Professors should have deadlines too

Published: Tuesday, April 5, 2011

Updated: Wednesday, April 6, 2011 12:04

Deadlines. Students know the meaning of them all too well from pulling all nighters to finish a paper due at 8 a.m. or scrambling to finish this week's chemistry problem set. Professors give homework deadlines to teach students how to set goals and effectively schedule their lives. But what happens when the professor doesn't return what they ask of their students?   When a student is given a week to complete an assignment should a professor have it returned in a week?

Conceivably, when professors don't return graded homework in a timely matter it causes students to lose interest in their class. At the college level most students are naturally enthusiastic about learning, but still their professors need to inspire, challenge, and stimulate them. Whatever level of motivation your students bring to the classroom will be transformed, by what happens in the classroom. From personal experience, when students feel their instructors slacking, they begin to slack too by skipping class, not keeping up with the reading, or turning in assignments late.  

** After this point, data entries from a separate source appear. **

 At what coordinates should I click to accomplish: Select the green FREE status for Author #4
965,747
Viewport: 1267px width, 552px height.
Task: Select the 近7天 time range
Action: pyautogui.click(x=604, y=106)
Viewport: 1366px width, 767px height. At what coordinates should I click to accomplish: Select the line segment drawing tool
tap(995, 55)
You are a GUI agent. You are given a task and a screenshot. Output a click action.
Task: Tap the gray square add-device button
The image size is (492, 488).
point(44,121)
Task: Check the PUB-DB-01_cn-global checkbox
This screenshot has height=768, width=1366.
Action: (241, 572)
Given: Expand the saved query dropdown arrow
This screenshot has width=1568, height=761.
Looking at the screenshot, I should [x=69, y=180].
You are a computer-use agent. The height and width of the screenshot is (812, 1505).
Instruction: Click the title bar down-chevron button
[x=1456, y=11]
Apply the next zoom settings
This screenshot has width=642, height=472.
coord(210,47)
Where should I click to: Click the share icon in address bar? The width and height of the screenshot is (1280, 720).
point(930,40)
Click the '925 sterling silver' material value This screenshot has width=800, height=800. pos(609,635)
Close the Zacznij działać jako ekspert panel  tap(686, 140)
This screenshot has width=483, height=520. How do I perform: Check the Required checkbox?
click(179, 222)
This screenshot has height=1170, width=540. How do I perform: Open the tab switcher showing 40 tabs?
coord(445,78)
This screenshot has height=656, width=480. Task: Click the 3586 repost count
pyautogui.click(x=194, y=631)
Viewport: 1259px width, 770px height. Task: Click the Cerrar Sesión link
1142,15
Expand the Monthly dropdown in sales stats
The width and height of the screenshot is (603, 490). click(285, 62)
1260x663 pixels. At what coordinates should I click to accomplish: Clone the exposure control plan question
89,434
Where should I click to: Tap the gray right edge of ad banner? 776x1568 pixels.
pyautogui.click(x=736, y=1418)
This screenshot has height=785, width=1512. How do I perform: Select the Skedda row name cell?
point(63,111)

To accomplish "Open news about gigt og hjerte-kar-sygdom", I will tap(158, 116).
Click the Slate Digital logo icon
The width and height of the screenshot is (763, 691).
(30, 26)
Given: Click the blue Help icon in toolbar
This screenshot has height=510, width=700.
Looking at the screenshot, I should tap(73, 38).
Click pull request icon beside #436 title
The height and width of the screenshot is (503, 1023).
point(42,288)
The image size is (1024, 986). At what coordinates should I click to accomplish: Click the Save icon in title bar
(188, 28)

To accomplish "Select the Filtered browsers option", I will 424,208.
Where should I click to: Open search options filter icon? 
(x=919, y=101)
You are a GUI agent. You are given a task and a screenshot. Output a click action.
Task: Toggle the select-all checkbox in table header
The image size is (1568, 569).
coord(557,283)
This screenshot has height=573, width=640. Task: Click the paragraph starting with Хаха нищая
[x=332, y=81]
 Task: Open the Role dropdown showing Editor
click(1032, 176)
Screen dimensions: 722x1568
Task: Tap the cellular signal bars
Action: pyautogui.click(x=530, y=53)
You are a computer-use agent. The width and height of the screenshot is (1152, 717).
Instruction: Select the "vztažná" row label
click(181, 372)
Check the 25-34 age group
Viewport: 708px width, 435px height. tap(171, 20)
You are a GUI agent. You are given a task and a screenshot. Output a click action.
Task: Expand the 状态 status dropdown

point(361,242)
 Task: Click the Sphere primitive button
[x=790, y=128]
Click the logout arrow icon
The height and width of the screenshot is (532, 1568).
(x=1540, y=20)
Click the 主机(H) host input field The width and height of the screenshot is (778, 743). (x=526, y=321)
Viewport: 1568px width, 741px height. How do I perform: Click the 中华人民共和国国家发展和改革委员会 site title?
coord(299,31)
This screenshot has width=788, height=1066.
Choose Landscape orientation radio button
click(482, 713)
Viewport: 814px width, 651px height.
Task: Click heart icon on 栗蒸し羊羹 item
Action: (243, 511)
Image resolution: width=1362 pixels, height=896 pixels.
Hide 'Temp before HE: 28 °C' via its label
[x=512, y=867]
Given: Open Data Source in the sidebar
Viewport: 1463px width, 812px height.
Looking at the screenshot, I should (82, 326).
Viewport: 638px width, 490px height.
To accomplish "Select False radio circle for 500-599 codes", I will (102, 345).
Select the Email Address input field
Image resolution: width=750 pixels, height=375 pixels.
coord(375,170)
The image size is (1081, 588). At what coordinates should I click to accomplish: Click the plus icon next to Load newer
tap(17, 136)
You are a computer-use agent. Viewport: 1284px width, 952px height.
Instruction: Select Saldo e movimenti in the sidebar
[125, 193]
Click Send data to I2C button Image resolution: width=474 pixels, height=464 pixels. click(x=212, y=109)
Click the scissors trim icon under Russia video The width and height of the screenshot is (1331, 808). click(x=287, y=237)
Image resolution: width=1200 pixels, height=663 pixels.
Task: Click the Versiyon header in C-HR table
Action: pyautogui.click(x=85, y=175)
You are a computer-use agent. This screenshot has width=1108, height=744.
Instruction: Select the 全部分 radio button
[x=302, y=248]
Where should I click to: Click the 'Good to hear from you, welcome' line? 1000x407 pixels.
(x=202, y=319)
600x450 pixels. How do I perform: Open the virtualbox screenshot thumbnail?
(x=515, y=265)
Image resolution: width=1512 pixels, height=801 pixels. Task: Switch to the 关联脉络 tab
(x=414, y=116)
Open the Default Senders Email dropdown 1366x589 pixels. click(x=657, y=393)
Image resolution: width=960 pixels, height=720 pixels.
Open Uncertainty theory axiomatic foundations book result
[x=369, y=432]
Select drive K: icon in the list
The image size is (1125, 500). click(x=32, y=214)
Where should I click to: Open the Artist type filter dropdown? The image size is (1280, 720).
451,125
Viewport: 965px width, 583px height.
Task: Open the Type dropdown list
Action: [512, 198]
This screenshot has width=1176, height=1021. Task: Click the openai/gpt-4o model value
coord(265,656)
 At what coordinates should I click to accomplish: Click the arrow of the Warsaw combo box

Perhaps greater than personal motivation to learn, homework provides a student a chance to review what they learn in class. It allows teachers and students alike a way to monitor progress. How is a student supposed to know how they are doing in a class when they only have one graded assignment at mid semester? We understand that five page papers may not be graded the next day and available on demand, but handed back a month later? How do these professors expect students to improve? How do they expect students to know when they've got a concept entirely wrong? That their style was awkward? That the sources they used were unreliable or were not cited properly?

When we're paying over $13,000 a year, it should be a professors moral responsibility to return homework in a timley matter. Although there is no written law that professors have deadlines, is it really that much to ask for?  If we're here to learn and get an education, it won't happen unless both ends pull their weight.